As funções do músculo-esquelético vão além das mera execuções de ordens motoras, ele é também um complexo sistema sensorial. Na sua estrutura tem fusos musculares e os órgãos tendinosos de Golgi, estruturas estas que atuam como sensores e respondem a estímulos mecânicos, transmitindo informações acerca da posição e a tensão muscular ao sistema nervoso central. É nesta relação que ocorre uma modulação e regulação refinada do tônus muscular, prevenindo lesões e garantindo a precisão dos movimentos. Com esta informação já podemos especular que movimentos demasiado amplos ou tensões que excedam a limiar de tolerância deste sistema podem comprometer a estrutura, debilitar a função e aumentar o risco de lesão, a curto, médio e longo prazo.

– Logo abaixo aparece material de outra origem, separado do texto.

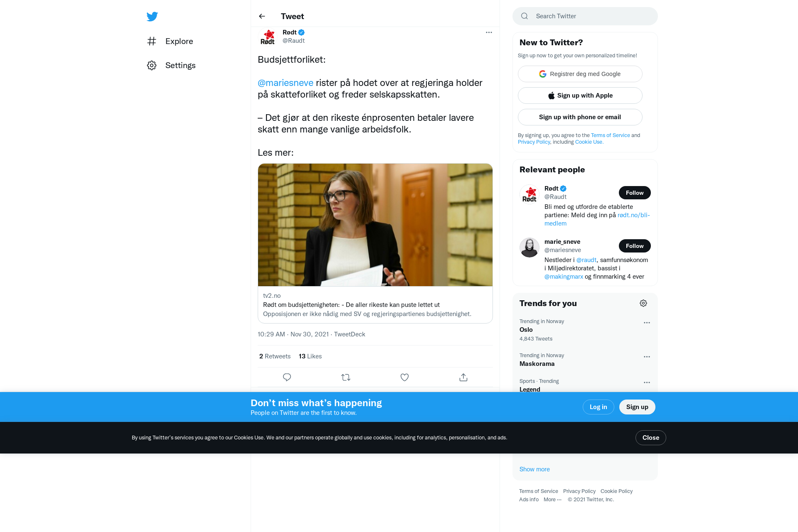The height and width of the screenshot is (532, 798).
Task: Share the tweet using the share icon
Action: click(x=463, y=378)
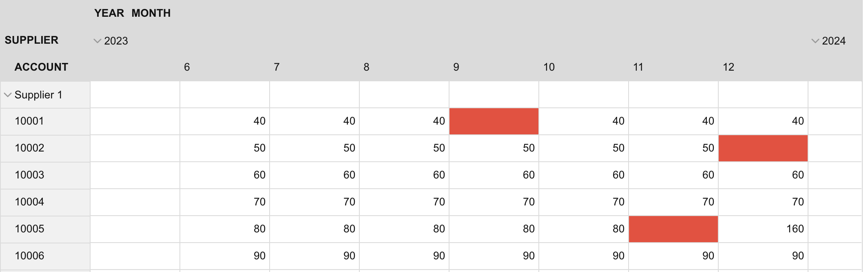Click the ACCOUNT row field header
The image size is (868, 272).
coord(41,67)
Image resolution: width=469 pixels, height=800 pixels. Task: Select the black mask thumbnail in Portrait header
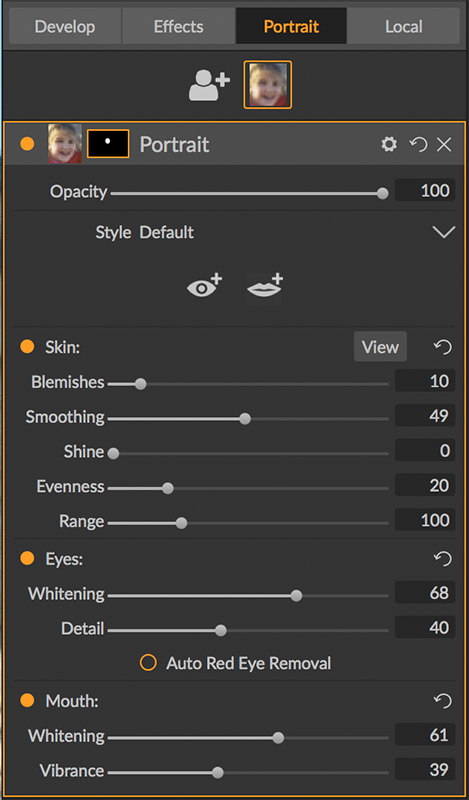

Além disto, existe evidência robusta acerca da influência que o músculo tem na plasticidade neural, contribuindo tanto para o aprendizagem motora como cognitiva, e ainda na neuroproteção contra doenças degenerativas, como Alzheimer e Parkinson. A prática regular de atividade física e exercício físico tem sido associada a uma melhora na função cognitiva e na neuroplasticidade por meio da liberação de fatores neurotróficos, como o BDNF (Brain-Derived Neurotrophic Factor)(1,2)). Refira-se ainda que os benefícios aumentam em proporção à duração, pelo menos na segregação do BDNF. Será que estamos a disponibilizar tempo para sermos mais ativos?
O Músculo Como Regulador Metabólico e Endócrino

Ainda falando além dos aspectos mecânicos do músculo… Os músculos-esqueléticos desempenham um papel vital na homeostasia metabólica. Eles são responsáveis por aproximadamente 80% da captação de glicose induzida pela insulina (3), sendo essenciais na prevenção e tratamento de doenças metabólicas como a diabetes tipo 2. É interessante notar que a contração muscular, independentemente da presença de insulina, é capaz de ativar mecanismos de transporte da glicose para o interior da célula, tornando o exercício físico uma potente ferramenta terapêutica, seja na patologia, prevenção ou simplesmente otimização metabólica.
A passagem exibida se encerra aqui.